O que aconteceu: Todd retomou o tema durante a conferência bitcoin++, em Toronto, no Canadá. Segundo ele, se o Bitcoin já tivesse nascido com esse modelo, a reação do mercado seria diferente. Na visão do desenvolvedor, uma inflação anual baixa não alteraria de forma relevante a dinâmica econômica da moeda.
Por que importa: hoje, os mineradores recebem 3,125 BTC por bloco. Esse valor deve cair para 1,5625 BTC em abril de 2028, depois para 0,78125 BTC em 2032 e 0,390625 BTC em 2036, até se aproximar de zero com os próximos halvings (cortes programados na recompensa por bloco). Isso aumenta a dependência dos mineradores do preço do BTC e das taxas pagas nas transações.
Todd argumenta que o modelo atual pode não se sustentar no longo prazo e diz que o mercado ainda não tem bons exemplos para comparar, porque o Bitcoin segue dominante entre redes que usam proof-of-work (mecanismo em que mineradores competem com poder computacional para validar blocos). Ele também afirmou que, com taxas mais altas, usuários tenderiam a migrar para soluções de segunda camada, como a Lightning Network.
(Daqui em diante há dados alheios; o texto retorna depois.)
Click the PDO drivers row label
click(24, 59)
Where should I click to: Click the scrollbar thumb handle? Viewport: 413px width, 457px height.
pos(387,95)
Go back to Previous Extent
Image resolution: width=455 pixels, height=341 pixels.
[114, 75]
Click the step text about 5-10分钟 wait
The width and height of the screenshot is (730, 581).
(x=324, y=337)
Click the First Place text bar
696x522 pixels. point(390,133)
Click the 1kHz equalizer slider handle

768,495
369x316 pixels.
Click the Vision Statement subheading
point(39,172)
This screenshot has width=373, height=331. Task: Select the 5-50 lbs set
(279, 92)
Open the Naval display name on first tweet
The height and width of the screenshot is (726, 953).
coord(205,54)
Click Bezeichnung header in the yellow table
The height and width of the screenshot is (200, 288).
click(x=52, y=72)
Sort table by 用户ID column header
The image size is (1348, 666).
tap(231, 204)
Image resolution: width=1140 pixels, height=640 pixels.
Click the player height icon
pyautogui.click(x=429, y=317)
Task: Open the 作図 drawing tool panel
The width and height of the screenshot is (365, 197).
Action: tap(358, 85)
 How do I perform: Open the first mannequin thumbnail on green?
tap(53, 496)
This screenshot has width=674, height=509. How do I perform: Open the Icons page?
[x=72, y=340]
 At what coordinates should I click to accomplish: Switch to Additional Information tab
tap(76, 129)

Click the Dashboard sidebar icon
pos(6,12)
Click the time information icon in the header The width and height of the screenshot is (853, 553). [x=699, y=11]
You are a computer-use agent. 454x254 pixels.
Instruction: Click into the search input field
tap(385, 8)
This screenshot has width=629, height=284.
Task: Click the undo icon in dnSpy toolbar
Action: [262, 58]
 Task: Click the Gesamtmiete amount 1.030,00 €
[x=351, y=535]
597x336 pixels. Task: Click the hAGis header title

Reação: a proposta foi rejeitada por nomes conhecidos da comunidade. Adam Back, desenvolvedor do Hashcash, disse que a ideia nunca será aprovada. Cobra, ligado ao Bitcoin.org, já havia criticado a hipótese em 2022. Outros participantes do debate afirmam que tanto a oferta fixa quanto a impossibilidade de mexer em moedas antigas estão entre as propriedades mais fundamentais do Bitcoin.
Para o leitor brasileiro, a discussão importa porque mexe diretamente na tese de escassez do , ponto usado por investidores e corretoras locais para explicar o ativo ao mercado.